Also, if you haven't tripped for a little while, you very quickly forget just how intense it was to see the world from that other point of view.

It really is hard to explain in words though. It always ends up sounding different to someone else then how it really felt for you personally.


----------



## TheDaffodil (Jun 20, 2009)

Thomas Paine said:


> That's a good question, and I think it has more to do with the fact that once you start tripping, you are in a state of mind where you aren't thinking about whether it is the same as last time, hopefully you are tripping hard enough to where you can't even remember the last time, and usually it's not exactly the same anyway. Like for me, a large part of it usually involves me worrying that I have been poisoned and am going to die. That's not the whole time of the trip though, but it is a recurring thing for me and it doesn't get any more dull each time it happens. The positive thing about it is that it helps me face down that fear and finally say "**** it, so what if I'm gonna die", and usually along the way I realize what is most important to me in my life and end up with a sense of direction.
> 
> Kind of like when you go to the therapist and they tell you something that they've told you before, but it's good to hear because it is a reminder of something that you were starting to forget.
> 
> ...


Ooohhh, OK, I think I get it, as much as I'm going to anyway.


----------



## Brightpaperwarewolf (Oct 16, 2008)

TheDaffodil said:


> Ooohhh, OK, I think I get it, as much as I'm going to anyway.


Imagine finding god and feeling it, imagine seeing what religion really is. Imagine nirvana. Imagine seeing the other-side of the world, the deepest latent part of your consciousness. Imagine feeling yourself in a way that transcend beauty. Imagine seeing the world as a beautiful place, where you are free. Imagine feeling like you are six again, imagine what childhood was like again.

Once you are out and are back, you want nothing but to experience it again or take those lessons to shape your life and then want to learn more. Unfortunately for myself, I was one that took it too far. I taken 11 different psychedelics and tripped I would guess almost 100 times if not more. But at some point, I couldn't reproduce those feelings, instead the last few times I took psychedelics:

Imagine finding evil. Imagine the feeling of loneliness, realizing no one cares or no one is around to touch you, to talk to you, to feel the most inner part of your soul. Imagine seeing darkness through brightness. Imagine finding the deepest desires left you unfulfilled. Imagine feeling disconnected from everyone, imagine seeing everyone else as evil. Imagine shutting down your mind and imagine feeling that you'll never experience that source of happiness again when you realized you popped your ego once again. Imagine you lost how you once were.
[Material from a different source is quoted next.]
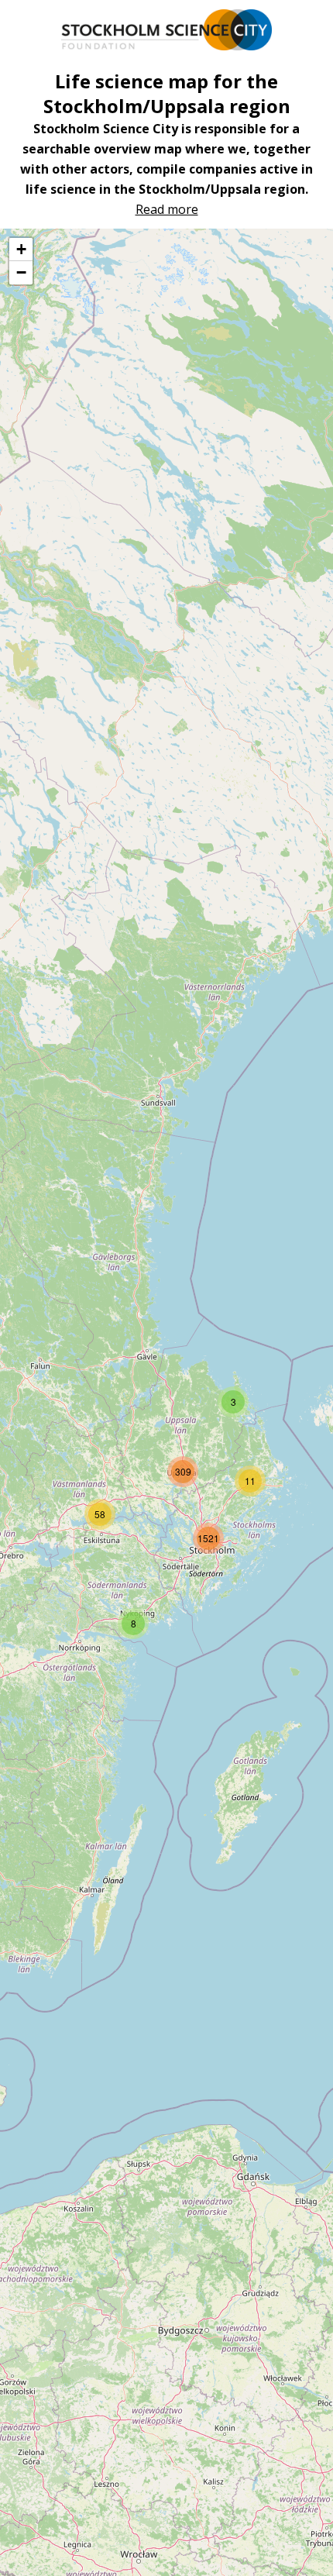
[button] (233, 1401)
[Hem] (166, 29)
Of course, I guarantee none of you are dumb enough or have the means to go as far as I did.


----------



## Brightpaperwarewolf (Oct 16, 2008)

jim_morrison said:


> One thing I don't get about MDMA users, or any other street drug really, is don't you worry that it could be anything in the pill? be it adultrants like PMA or ketamine or even some toxic chemical as the result of a poorly maintained facility where it was made?
> I don't really see the point in taking something which could be made under poor standards in a questionable facility of which you know nothing about.


PMA would be contained in a pill that would be unusually large because it simply can't be fitted in a pill the size of a normal ecstasy tablet. For an experienced user, that would immediately be a red flag, but not for an inexperienced user, which is why you have these "MDMA deaths." MDMA in itself can't kill you, but PMA will. PMA is quite dangerous, it'll cause your body and brain to overheat rather quickly.
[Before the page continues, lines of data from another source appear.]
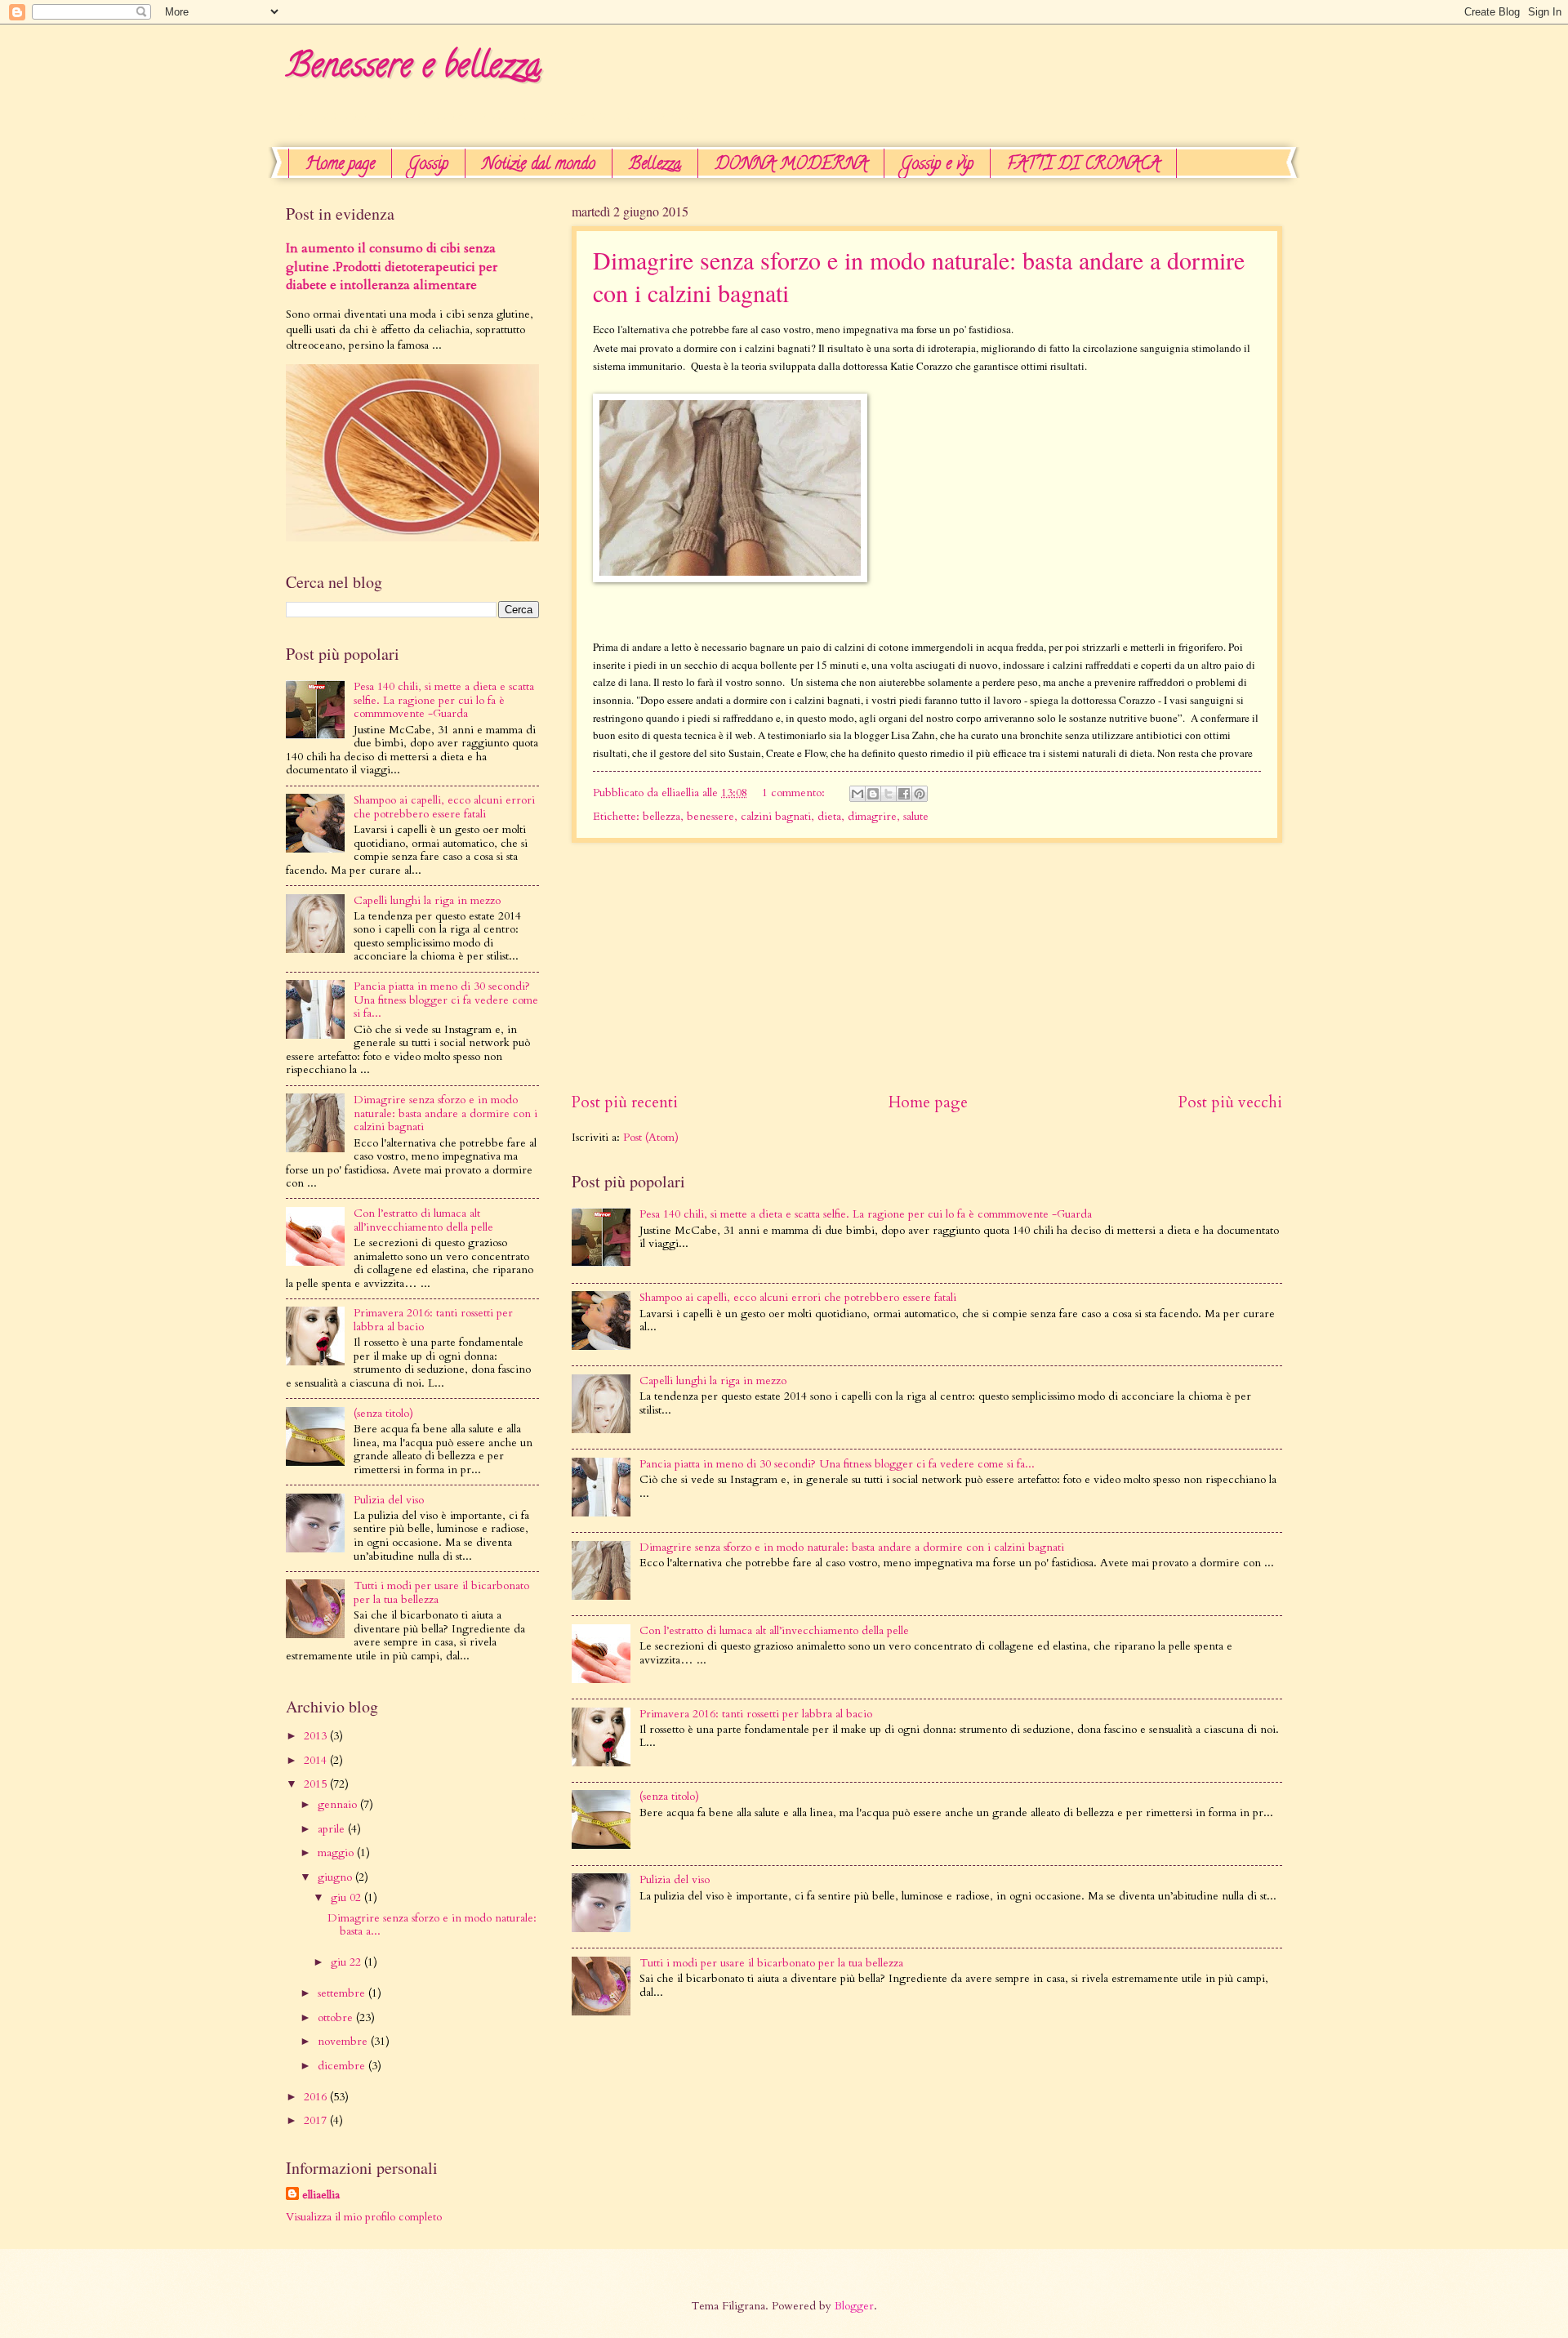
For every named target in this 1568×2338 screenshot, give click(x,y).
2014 (317, 1760)
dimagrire (872, 816)
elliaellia (321, 2194)
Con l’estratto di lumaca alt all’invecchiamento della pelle (774, 1630)
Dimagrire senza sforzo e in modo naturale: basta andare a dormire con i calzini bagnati (851, 1547)
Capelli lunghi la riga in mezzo (712, 1380)
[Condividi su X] (888, 794)
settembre (343, 1993)
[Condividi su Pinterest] (919, 794)
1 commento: (795, 792)
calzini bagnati (776, 816)
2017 (317, 2120)
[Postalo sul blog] (873, 794)
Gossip (428, 165)
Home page (340, 165)
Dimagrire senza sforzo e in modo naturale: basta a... (432, 1924)
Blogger (854, 2306)
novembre (344, 2041)
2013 (317, 1735)
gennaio (339, 1804)
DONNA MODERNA (791, 165)
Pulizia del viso (674, 1879)
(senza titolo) (669, 1796)
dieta (829, 816)
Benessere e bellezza (413, 69)
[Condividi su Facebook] (904, 794)
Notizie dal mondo (538, 165)
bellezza (661, 816)
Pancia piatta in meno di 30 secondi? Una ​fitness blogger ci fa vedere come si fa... (837, 1464)
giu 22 (347, 1962)
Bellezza (655, 165)
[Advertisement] (1000, 531)
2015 (317, 1784)
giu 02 (347, 1897)
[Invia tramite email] (857, 794)
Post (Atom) (651, 1137)
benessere (710, 816)
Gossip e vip (937, 165)
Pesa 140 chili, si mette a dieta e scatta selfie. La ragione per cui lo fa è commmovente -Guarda (865, 1214)
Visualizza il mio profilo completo (364, 2216)
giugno (336, 1877)
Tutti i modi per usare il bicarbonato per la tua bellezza (771, 1963)
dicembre (343, 2065)
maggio (337, 1852)
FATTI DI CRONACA (1083, 165)
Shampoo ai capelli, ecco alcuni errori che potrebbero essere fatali (797, 1297)
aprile (333, 1829)
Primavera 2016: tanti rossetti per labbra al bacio (755, 1713)
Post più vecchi (1230, 1102)
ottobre (337, 2017)
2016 (317, 2096)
Also, Molly can be cut as well, although not like as likely and certainly not with anything dangerous, simply to take the edge off a bit because it's some powerful ****.


----------



## Thomas Paine (Mar 29, 2008)

Brightpaperwarewolf said:


> Imagine finding evil. Imagine the feeling of loneliness, realizing no one cares or no one is around to touch you, to talk to you, to feel the most inner part of your soul. Imagine seeing darkness through brightness. Imagine finding the deepest desires left you unfulfilled. Imagine feeling disconnected from everyone, imagine seeing everyone else as evil. Imagine shutting down your mind and imagine feeling that you'll never experience that source of happiness again when you realized you popped your ego once again. Imagine you lost how you once were.


But couldn't that be more of a reflection of where you were at psychologically, rather then the drug itself? I believe in trying to use what you find on a trip, to better yourself. So if I had a trip where I felt those feelings, then I would decide that there must be something wrong with how I'm looking at life, and I must not be happy with the way I'm going through life, so it's time to make some sort of a change in order to become happy again.

I have only tripped around 20 - 30 times though, and only LSD, Mushrooms, Chemical Fumes, and THC (it's possible with THC if you eat enough), so I can't honestly say that I understand what you "saw". I still think that whatever you "see" on a trip is a reflection of what your subconscious wants to see though, and not necessarily the way things are in reality. If you put too much stock into what you "see" on a trip, it's the same as putting too much stock into what you "see" in a dream or nightmare.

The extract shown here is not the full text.